Assignment: Every line below should be set down exactly as it appears.

Exercise data:
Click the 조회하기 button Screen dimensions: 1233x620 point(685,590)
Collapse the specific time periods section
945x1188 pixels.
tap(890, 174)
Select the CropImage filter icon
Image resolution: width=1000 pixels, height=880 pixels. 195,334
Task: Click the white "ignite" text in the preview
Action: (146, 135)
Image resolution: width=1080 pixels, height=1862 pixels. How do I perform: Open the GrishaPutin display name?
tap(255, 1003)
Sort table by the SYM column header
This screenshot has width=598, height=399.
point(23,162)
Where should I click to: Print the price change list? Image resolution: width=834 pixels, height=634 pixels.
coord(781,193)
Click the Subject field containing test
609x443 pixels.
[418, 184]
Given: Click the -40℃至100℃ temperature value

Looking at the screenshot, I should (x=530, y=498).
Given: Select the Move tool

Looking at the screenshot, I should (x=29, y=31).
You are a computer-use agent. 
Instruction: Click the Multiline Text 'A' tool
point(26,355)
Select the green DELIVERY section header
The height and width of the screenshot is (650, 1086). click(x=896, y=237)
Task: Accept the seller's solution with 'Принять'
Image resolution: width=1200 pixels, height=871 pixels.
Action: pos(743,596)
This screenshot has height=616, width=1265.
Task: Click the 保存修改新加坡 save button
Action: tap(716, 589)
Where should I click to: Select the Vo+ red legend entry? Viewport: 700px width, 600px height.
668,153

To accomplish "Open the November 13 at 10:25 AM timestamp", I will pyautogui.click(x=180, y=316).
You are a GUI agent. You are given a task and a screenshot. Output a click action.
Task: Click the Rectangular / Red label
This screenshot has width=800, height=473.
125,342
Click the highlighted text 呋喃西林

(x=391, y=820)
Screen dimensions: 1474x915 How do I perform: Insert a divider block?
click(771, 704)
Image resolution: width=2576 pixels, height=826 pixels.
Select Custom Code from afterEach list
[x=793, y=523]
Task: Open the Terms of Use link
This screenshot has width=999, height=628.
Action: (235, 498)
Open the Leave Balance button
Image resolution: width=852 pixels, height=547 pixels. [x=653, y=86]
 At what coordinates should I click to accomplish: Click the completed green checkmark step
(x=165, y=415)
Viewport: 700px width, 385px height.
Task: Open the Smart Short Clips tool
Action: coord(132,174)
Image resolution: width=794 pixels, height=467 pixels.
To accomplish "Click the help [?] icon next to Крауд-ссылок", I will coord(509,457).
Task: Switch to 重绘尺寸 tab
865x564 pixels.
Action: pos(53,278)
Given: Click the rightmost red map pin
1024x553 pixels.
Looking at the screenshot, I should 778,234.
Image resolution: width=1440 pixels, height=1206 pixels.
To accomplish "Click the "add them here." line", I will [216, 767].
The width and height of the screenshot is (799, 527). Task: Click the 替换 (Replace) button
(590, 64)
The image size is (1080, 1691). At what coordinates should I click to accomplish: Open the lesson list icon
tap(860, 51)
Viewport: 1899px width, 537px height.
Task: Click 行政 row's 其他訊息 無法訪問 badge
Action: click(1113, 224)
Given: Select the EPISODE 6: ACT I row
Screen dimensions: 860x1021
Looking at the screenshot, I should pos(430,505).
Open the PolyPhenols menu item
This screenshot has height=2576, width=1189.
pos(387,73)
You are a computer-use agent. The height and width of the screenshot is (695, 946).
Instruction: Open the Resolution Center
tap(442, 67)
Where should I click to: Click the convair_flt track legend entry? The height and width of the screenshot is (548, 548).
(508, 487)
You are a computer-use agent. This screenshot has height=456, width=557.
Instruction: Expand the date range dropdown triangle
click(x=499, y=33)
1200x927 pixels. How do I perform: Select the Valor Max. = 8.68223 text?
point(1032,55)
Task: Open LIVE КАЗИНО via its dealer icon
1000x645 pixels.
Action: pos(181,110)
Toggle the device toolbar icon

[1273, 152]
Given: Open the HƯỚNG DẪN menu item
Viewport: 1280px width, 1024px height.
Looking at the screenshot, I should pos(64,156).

Task answer:
Click the 조회하기 button Screen dimensions: 1233x620 point(685,590)
Collapse the specific time periods section
945x1188 pixels.
tap(890, 174)
Select the CropImage filter icon
Image resolution: width=1000 pixels, height=880 pixels. 195,334
Task: Click the white "ignite" text in the preview
Action: (146, 135)
Image resolution: width=1080 pixels, height=1862 pixels. How do I perform: Open the GrishaPutin display name?
tap(255, 1003)
Sort table by the SYM column header
This screenshot has width=598, height=399.
point(23,162)
Where should I click to: Print the price change list? Image resolution: width=834 pixels, height=634 pixels.
coord(781,193)
Click the Subject field containing test
609x443 pixels.
[418, 184]
Given: Click the -40℃至100℃ temperature value

Looking at the screenshot, I should (x=530, y=498).
Given: Select the Move tool

Looking at the screenshot, I should (x=29, y=31).
You are a computer-use agent. 
Instruction: Click the Multiline Text 'A' tool
point(26,355)
Select the green DELIVERY section header
The height and width of the screenshot is (650, 1086). click(x=896, y=237)
Task: Accept the seller's solution with 'Принять'
Image resolution: width=1200 pixels, height=871 pixels.
Action: pos(743,596)
This screenshot has height=616, width=1265.
Task: Click the 保存修改新加坡 save button
Action: tap(716, 589)
Where should I click to: Select the Vo+ red legend entry? Viewport: 700px width, 600px height.
668,153

To accomplish "Open the November 13 at 10:25 AM timestamp", I will pyautogui.click(x=180, y=316).
You are a GUI agent. You are given a task and a screenshot. Output a click action.
Task: Click the Rectangular / Red label
This screenshot has width=800, height=473.
125,342
Click the highlighted text 呋喃西林

(x=391, y=820)
Screen dimensions: 1474x915 How do I perform: Insert a divider block?
click(771, 704)
Image resolution: width=2576 pixels, height=826 pixels.
Select Custom Code from afterEach list
[x=793, y=523]
Task: Open the Terms of Use link
This screenshot has width=999, height=628.
Action: (235, 498)
Open the Leave Balance button
Image resolution: width=852 pixels, height=547 pixels. [x=653, y=86]
 At what coordinates should I click to accomplish: Click the completed green checkmark step
(x=165, y=415)
Viewport: 700px width, 385px height.
Task: Open the Smart Short Clips tool
Action: coord(132,174)
Image resolution: width=794 pixels, height=467 pixels.
To accomplish "Click the help [?] icon next to Крауд-ссылок", I will coord(509,457).
Task: Switch to 重绘尺寸 tab
865x564 pixels.
Action: pos(53,278)
Given: Click the rightmost red map pin
1024x553 pixels.
Looking at the screenshot, I should 778,234.
Image resolution: width=1440 pixels, height=1206 pixels.
To accomplish "Click the "add them here." line", I will [216, 767].
The width and height of the screenshot is (799, 527). Task: Click the 替换 (Replace) button
(590, 64)
The image size is (1080, 1691). At what coordinates should I click to accomplish: Open the lesson list icon
tap(860, 51)
Viewport: 1899px width, 537px height.
Task: Click 行政 row's 其他訊息 無法訪問 badge
Action: click(1113, 224)
Given: Select the EPISODE 6: ACT I row
Screen dimensions: 860x1021
Looking at the screenshot, I should pos(430,505).
Open the PolyPhenols menu item
This screenshot has height=2576, width=1189.
pos(387,73)
You are a computer-use agent. The height and width of the screenshot is (695, 946).
Instruction: Open the Resolution Center
tap(442, 67)
Where should I click to: Click the convair_flt track legend entry? The height and width of the screenshot is (548, 548).
(508, 487)
You are a computer-use agent. This screenshot has height=456, width=557.
Instruction: Expand the date range dropdown triangle
click(x=499, y=33)
1200x927 pixels. How do I perform: Select the Valor Max. = 8.68223 text?
point(1032,55)
Task: Open LIVE КАЗИНО via its dealer icon
1000x645 pixels.
Action: pos(181,110)
Toggle the device toolbar icon

[1273, 152]
Given: Open the HƯỚNG DẪN menu item
Viewport: 1280px width, 1024px height.
Looking at the screenshot, I should pos(64,156).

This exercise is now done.